Mythos Kurfürstendamm: bis 1883 holpriger Knüppelpfad, den Könige und Kurfürsten nutzten, um vom Berliner Stadtschloss zur Jagd in den Grunewald zu reiten. Otto von Bismarck ließ ihn umbauen, das Vorbild stets im Blick: die Champs-Élysées in Paris. Ein Boulevard mit den prächtigen Villen der Aristokratie und der Bourgeoisie. Heute fließt die 3,5 Kilometer lange Hauptstadtader von der Gedächtniskirche am Breitscheidplatz bis nach Halensee.
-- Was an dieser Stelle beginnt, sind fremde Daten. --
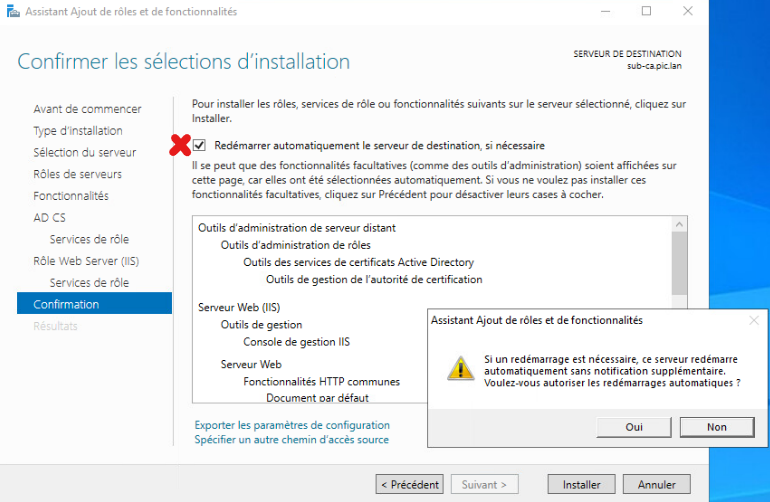The image size is (770, 502).
Task: Go back with the Précédent button
Action: pyautogui.click(x=409, y=484)
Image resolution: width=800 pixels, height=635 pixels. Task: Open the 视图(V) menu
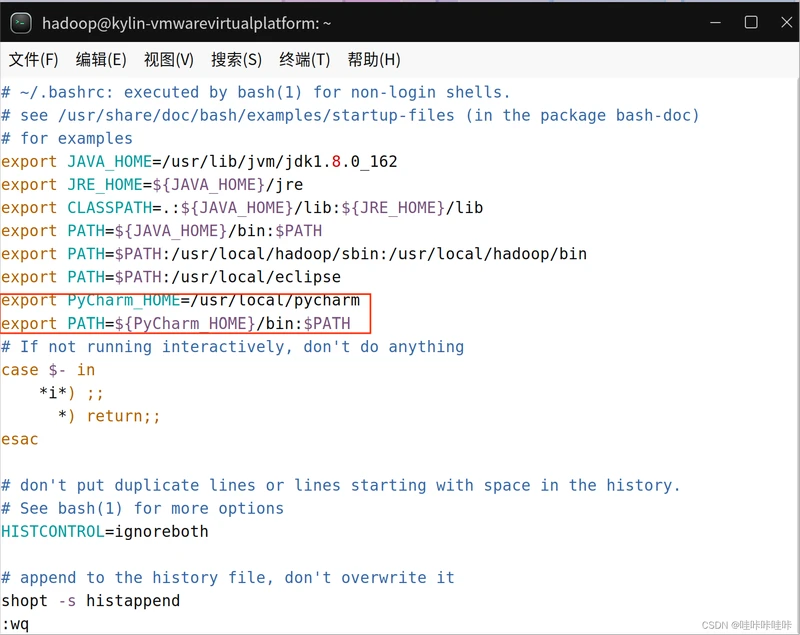[168, 59]
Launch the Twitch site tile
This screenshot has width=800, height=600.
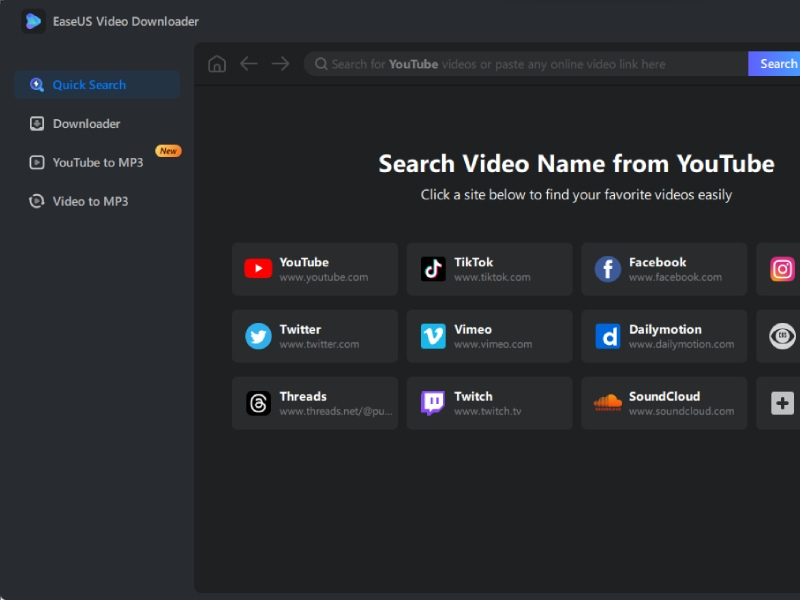[x=489, y=403]

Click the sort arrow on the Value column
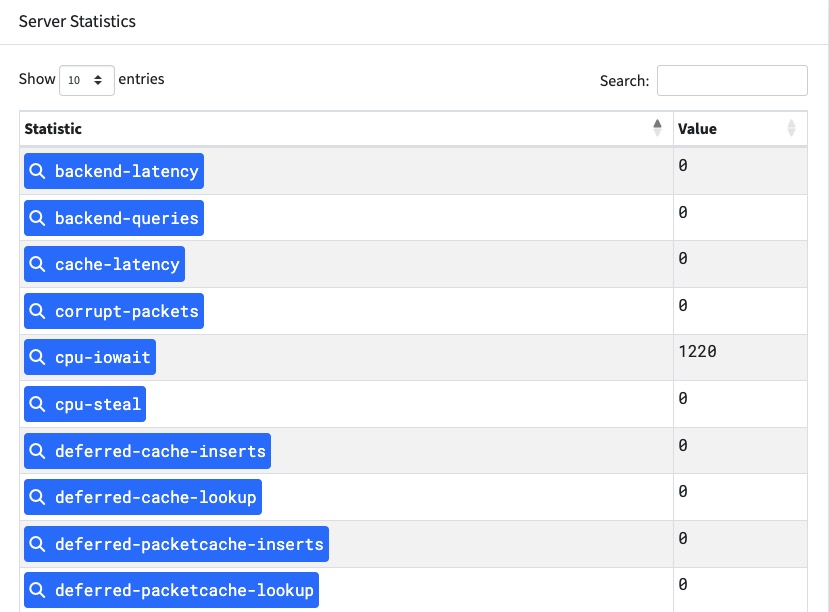tap(790, 128)
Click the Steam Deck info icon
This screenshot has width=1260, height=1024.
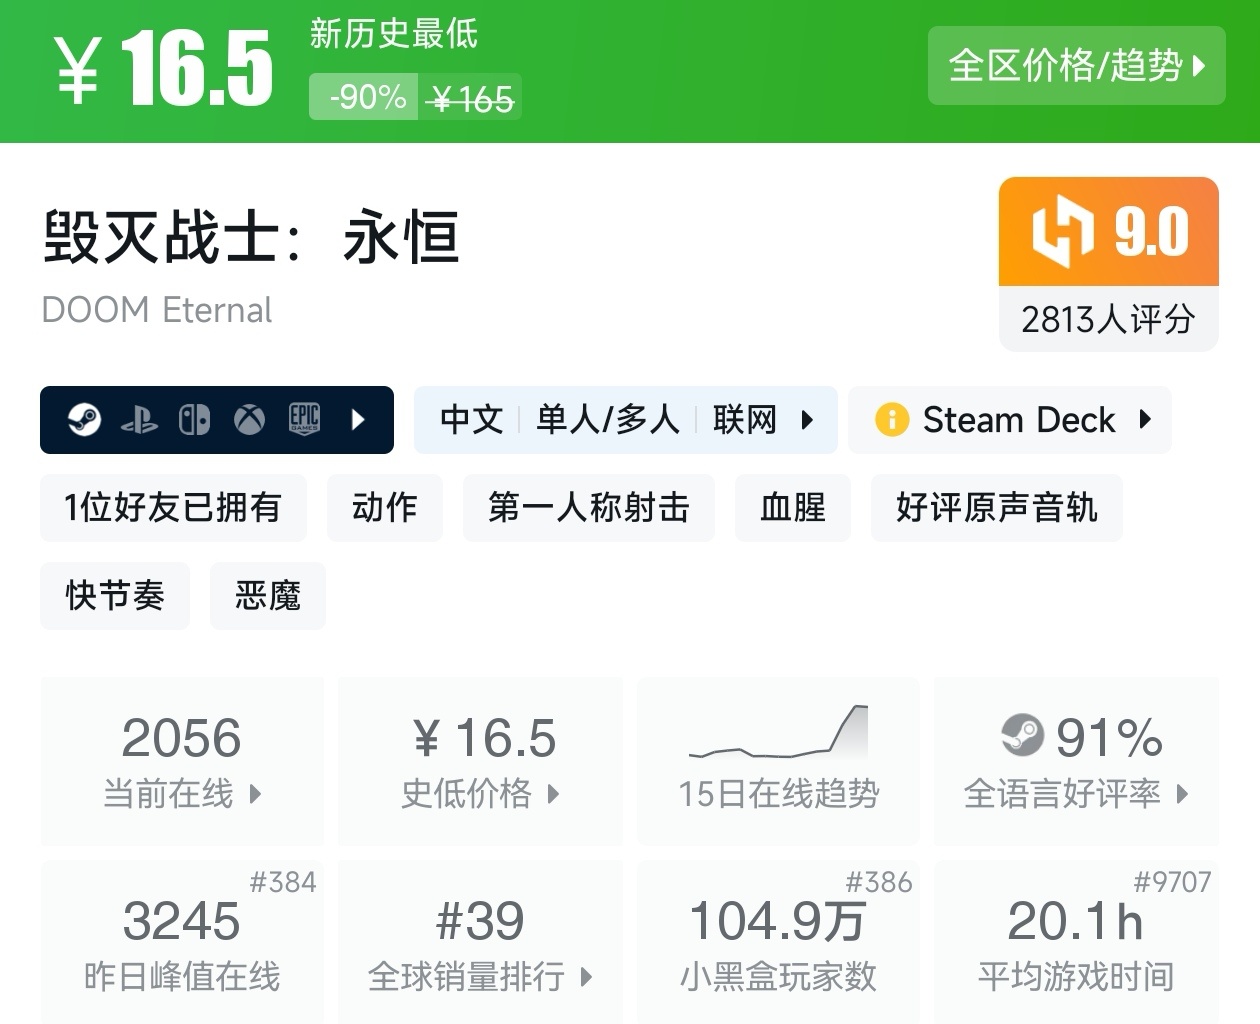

Welch eine Welt! In den 60ern und 70ern unter den grünen Frühlingsspitzen die Stars der Berlinale, Sophia Loren, Alain Delon und Romy Schneider. Die Politischen, Willy Brandt und John F. Kennedy, Rudi Dutschke und die APO hatten ihre Auftritte, die um den Globus gingen.
In den Nach-Wende-90ern zogen Berliner wie Besucher in den Ostteil, in die Friedrichstraße und rund ums Brandenburger Tor, die alte Prachtstraße rückte an den Rand. Heute, konsequent aufpoliert, gewinnt sie an Strahlkraft zurück. Auf den Terrassen der Cafés bleibt kein Stuhl mehr frei, man diskutiert, lacht und flirtet wieder. Das In und Out, Pop-up und Pop-weg, das in Berlin-Mitte die Trendsucher auf die Straßen treibt, ist zwar in Charlottenburg nicht zu spüren, aber der Bezirk boomt – und der Ku’damm gleich mit. Um ihn herum entstanden Prestigeprojekte – Wohnanlagen wie die „Rosengärten", der coole Tower des Hotels „Waldorf Astoria". Hausnummer 193/194, nahe der Schlüterstraße neben Gucci, macht das topsanierte „Retrohaus Cumberland" mit dem „Grosz" Furore. Das Restaurant in atemberaubendem Ambiente erinnert an den großartigen Zeichner und Maler, Karikaturisten und Zeitkritiker.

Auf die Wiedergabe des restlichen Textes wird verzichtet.